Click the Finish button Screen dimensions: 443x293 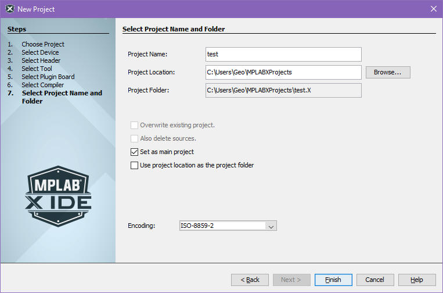click(x=333, y=280)
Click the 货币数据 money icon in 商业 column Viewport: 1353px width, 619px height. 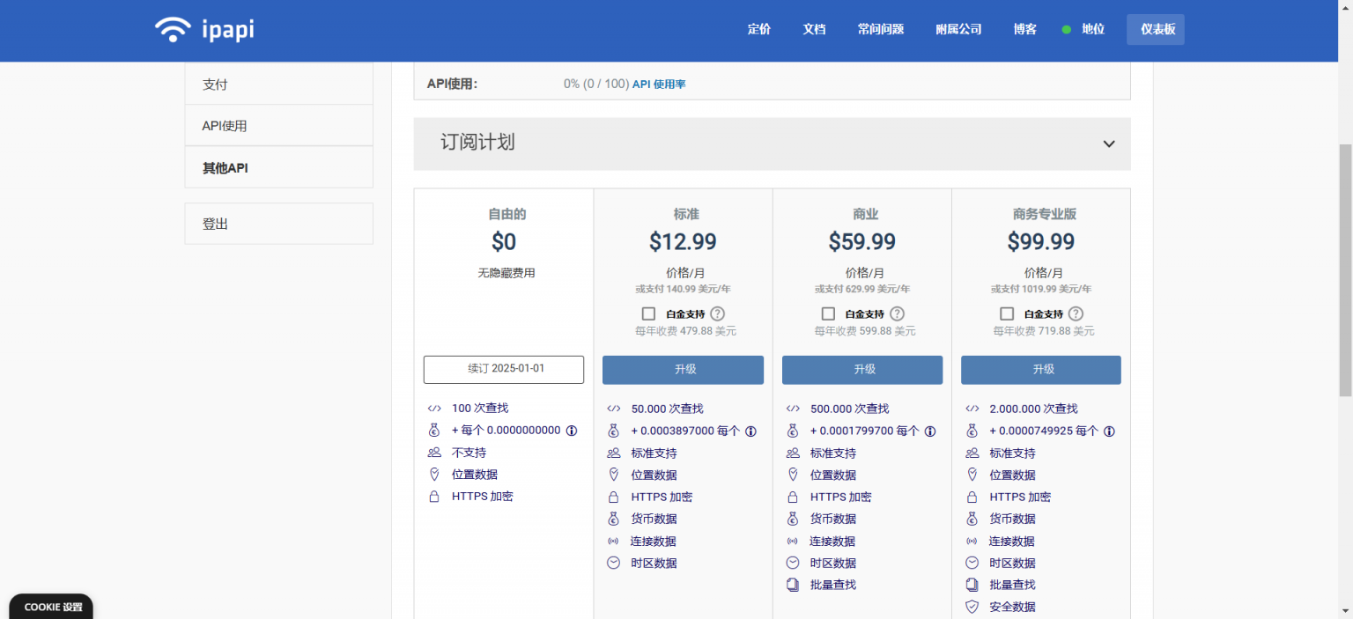(x=792, y=518)
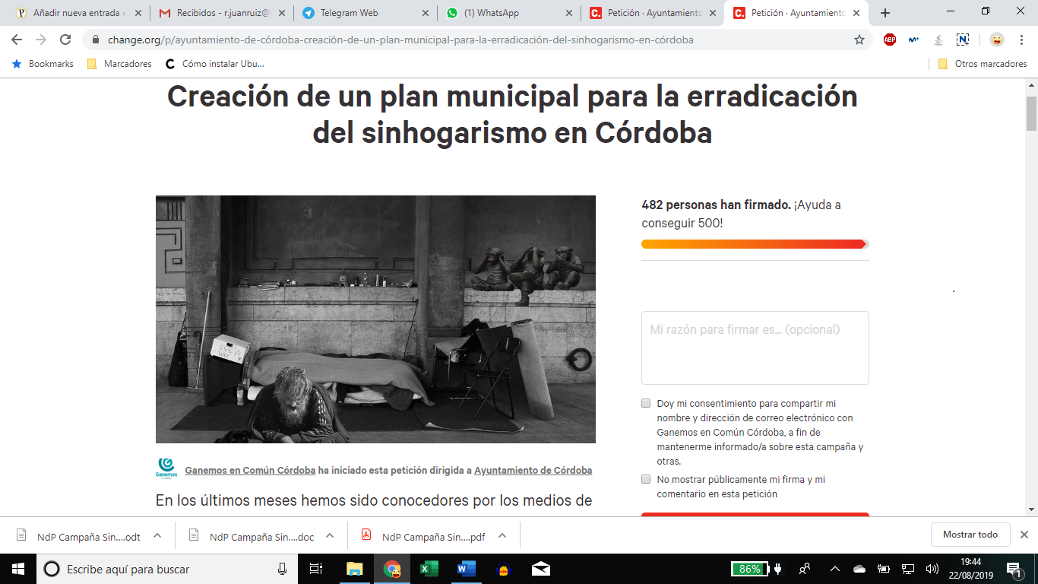Open the Ganemos en Común Córdoba link

pyautogui.click(x=250, y=470)
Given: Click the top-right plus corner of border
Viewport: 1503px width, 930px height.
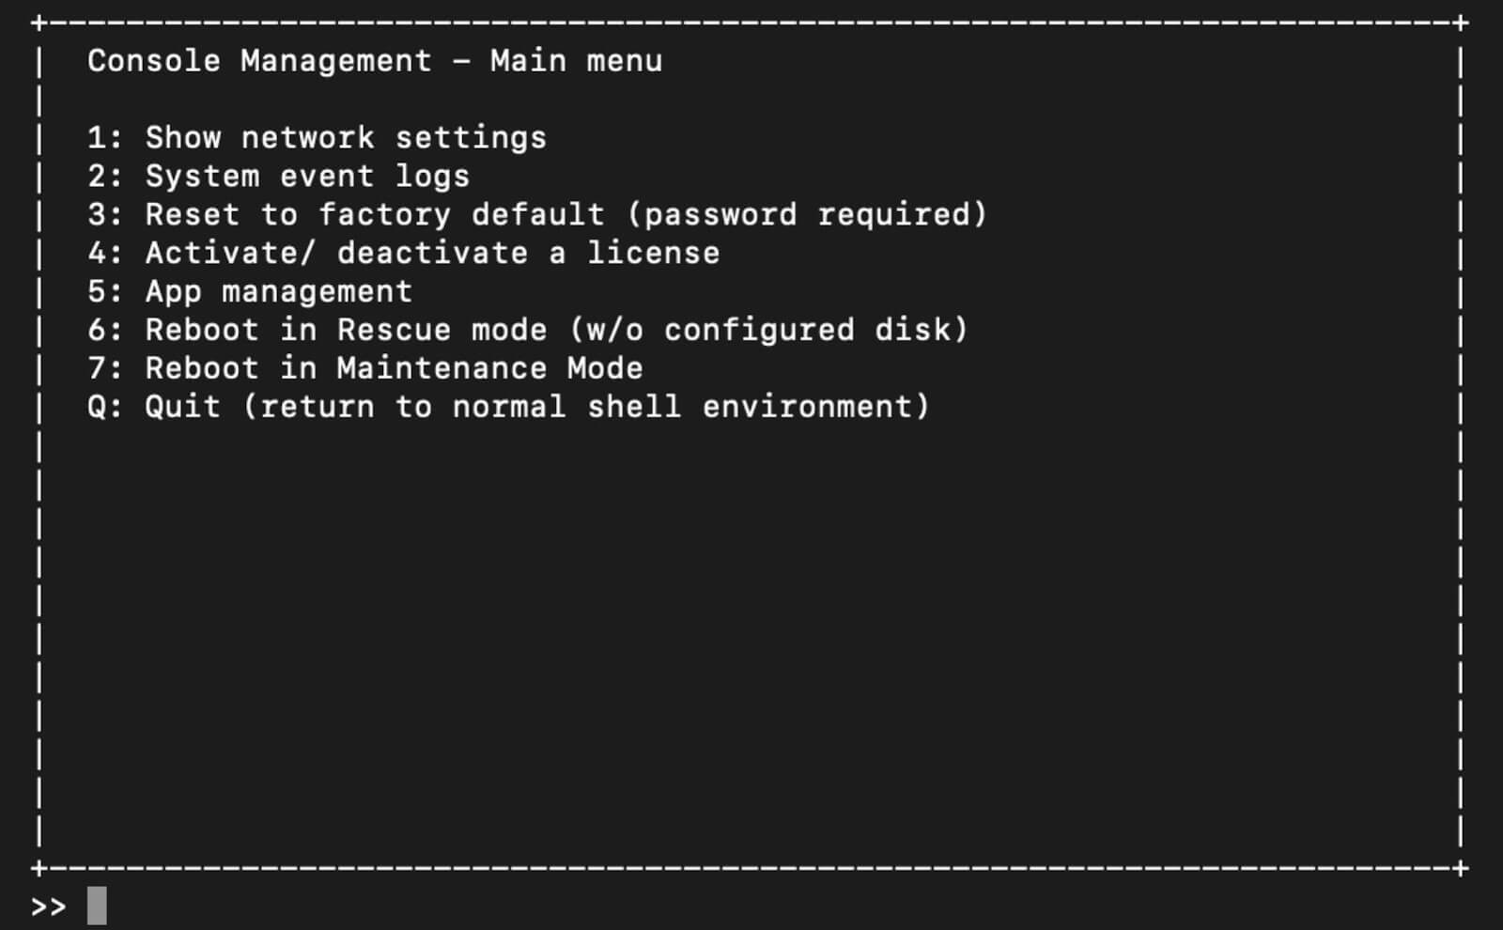Looking at the screenshot, I should point(1461,23).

> [EXERCISE TASK] Rewrite the material as a two-column CSV, starting with the line containing "Given: Click the" and going on through the end of the material. Use the headers instruction and response, give one row for each text and its answer, put each value in a quoted field with line breaks turned into spaces, and leave the pictures out.

> [TASK RESPONSE]
instruction,response
"Given: Click the top-right plus corner of border Viewport: 1503px width, 930px height.","Looking at the screenshot, I should point(1461,23)."